• _ACTION ITEM_:
From the entries that follow, copy exactly the lines beginning at the line holding "700x452 pixels. How" and continuing through the line holding "Open the Bulk Actions dropdown".

(Collected data)
________________________
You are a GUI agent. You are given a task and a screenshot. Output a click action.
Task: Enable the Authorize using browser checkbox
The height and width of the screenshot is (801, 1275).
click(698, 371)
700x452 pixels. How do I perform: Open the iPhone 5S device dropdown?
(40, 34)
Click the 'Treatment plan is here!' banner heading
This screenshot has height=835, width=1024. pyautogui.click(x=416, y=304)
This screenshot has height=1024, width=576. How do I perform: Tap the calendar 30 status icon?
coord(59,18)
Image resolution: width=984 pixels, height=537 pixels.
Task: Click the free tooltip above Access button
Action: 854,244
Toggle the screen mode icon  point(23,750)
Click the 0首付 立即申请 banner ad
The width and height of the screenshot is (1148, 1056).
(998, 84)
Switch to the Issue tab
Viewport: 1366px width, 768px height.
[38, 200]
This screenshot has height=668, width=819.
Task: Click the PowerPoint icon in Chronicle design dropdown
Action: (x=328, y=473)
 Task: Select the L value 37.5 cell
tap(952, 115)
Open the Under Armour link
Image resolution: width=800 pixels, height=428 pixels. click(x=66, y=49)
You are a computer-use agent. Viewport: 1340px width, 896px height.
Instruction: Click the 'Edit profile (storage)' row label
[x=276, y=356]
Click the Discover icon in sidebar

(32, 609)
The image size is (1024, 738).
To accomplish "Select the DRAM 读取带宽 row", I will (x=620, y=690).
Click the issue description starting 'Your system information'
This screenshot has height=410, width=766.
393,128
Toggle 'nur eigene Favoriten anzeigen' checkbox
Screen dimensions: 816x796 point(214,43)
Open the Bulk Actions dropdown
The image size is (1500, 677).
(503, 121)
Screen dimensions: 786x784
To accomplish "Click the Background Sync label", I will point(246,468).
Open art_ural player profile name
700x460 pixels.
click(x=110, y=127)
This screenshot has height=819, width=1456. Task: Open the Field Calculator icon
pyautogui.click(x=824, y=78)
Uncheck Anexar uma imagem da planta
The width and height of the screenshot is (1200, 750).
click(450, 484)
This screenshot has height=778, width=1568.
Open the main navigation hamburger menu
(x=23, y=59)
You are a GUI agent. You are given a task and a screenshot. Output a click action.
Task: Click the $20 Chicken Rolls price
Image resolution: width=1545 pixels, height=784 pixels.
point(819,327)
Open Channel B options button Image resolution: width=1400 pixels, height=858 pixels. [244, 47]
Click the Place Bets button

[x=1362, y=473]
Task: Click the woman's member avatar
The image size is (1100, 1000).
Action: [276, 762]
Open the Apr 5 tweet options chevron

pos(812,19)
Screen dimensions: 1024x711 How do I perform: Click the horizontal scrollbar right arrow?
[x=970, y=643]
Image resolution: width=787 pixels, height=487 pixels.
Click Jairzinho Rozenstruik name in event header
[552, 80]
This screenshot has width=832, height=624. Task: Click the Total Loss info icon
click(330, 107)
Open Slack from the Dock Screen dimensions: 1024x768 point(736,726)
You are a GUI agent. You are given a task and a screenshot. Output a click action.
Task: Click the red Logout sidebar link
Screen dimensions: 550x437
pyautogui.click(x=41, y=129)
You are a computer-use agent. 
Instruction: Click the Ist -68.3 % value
________________________
• _YOUR SOLUTION_:
700x452 pixels. How do I perform: Open the iPhone 5S device dropdown?
(40, 34)
Click the 'Treatment plan is here!' banner heading
This screenshot has height=835, width=1024. pyautogui.click(x=416, y=304)
This screenshot has height=1024, width=576. How do I perform: Tap the calendar 30 status icon?
coord(59,18)
Image resolution: width=984 pixels, height=537 pixels.
Task: Click the free tooltip above Access button
Action: 854,244
Toggle the screen mode icon  point(23,750)
Click the 0首付 立即申请 banner ad
The width and height of the screenshot is (1148, 1056).
(998, 84)
Switch to the Issue tab
Viewport: 1366px width, 768px height.
[38, 200]
This screenshot has height=668, width=819.
Task: Click the PowerPoint icon in Chronicle design dropdown
Action: (x=328, y=473)
 Task: Select the L value 37.5 cell
tap(952, 115)
Open the Under Armour link
Image resolution: width=800 pixels, height=428 pixels. click(x=66, y=49)
You are a computer-use agent. Viewport: 1340px width, 896px height.
Instruction: Click the 'Edit profile (storage)' row label
[x=276, y=356]
Click the Discover icon in sidebar

(32, 609)
The image size is (1024, 738).
To accomplish "Select the DRAM 读取带宽 row", I will (x=620, y=690).
Click the issue description starting 'Your system information'
This screenshot has height=410, width=766.
393,128
Toggle 'nur eigene Favoriten anzeigen' checkbox
Screen dimensions: 816x796 point(214,43)
Open the Bulk Actions dropdown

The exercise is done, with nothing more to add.